The number of usable websites in the world is low. This has a big impact on businesses. For example, eCommerce is losing hundreds of billions of dollars every year because of bad user experience.

Let’s take a look at a few reasons behind the lack of usable websites [1].
  • Usability evaluation requires experts to do it, and there’s a shortage of such experts
  • Doing a usability evaluation is a manual expert work making the cost of it beyond the budgets of many companies
  • Websites are developed in high-speed with frequent updates, and the sites are more and more complex, making usability evaluation and improvement of websites increasingly challenging
  • Evaluation gets overlooked because of market pressure to release rapidly and often, due the absence of distribution barriers
  • Usability evaluation can only be carried out up to a limited depth
  • Different usability experts give conflicting reporting
The good news is that bots can perform a significant number of usability evaluations currently done manually by experts. For example, in a study [1] where Jakob Nielsen’s and Marie Tahir’s book Homepage Usability [2] was transformed to automated rules, the team was able to trivially implement 51.48% of the usability best practices with high accuracy. Obviously, with the help of more advanced techniques, this number can be pushed much higher.

Let’s go through a few concrete types of observations that Attractive.ai catches and reports.
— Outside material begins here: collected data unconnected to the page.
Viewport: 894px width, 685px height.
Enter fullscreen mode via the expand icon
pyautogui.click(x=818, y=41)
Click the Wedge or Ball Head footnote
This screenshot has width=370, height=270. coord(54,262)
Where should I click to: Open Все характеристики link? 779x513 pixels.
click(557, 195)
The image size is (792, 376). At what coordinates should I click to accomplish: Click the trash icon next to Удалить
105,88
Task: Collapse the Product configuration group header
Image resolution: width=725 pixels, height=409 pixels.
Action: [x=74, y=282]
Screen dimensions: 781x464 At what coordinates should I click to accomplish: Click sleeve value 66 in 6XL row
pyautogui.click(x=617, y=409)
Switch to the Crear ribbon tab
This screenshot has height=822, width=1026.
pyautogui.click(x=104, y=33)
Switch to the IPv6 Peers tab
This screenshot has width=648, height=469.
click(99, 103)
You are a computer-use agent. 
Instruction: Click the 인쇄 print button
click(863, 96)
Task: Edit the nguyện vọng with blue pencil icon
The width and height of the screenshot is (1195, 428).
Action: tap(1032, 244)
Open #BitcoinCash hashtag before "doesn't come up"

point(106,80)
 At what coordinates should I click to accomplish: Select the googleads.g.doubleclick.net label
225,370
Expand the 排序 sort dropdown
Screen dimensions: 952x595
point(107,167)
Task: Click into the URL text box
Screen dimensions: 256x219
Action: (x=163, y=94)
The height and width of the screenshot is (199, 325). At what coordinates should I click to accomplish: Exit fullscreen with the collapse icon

Layout problems and responsive design

A bot can detect if elements get incorrectly covered by other elements, essentially breaking the UI. Here’s one real-world example from tesla.com. Noticeably, an important order button is broken on their front page for the Model S.

Inconsistent in design

Visual consistency is one of the most important user experience factors. It increases usability, helps to locate the most important content, and evokes a strong emotional response. It strengthens your brand. Here’s an example where Huawei’s mobile menu layout changes when you change a page. This is confusing to users because something as common as navigation elements change places unexpectedly, forcing the user to scan the UI for the desired elements instead of just clicking in the previously learned location.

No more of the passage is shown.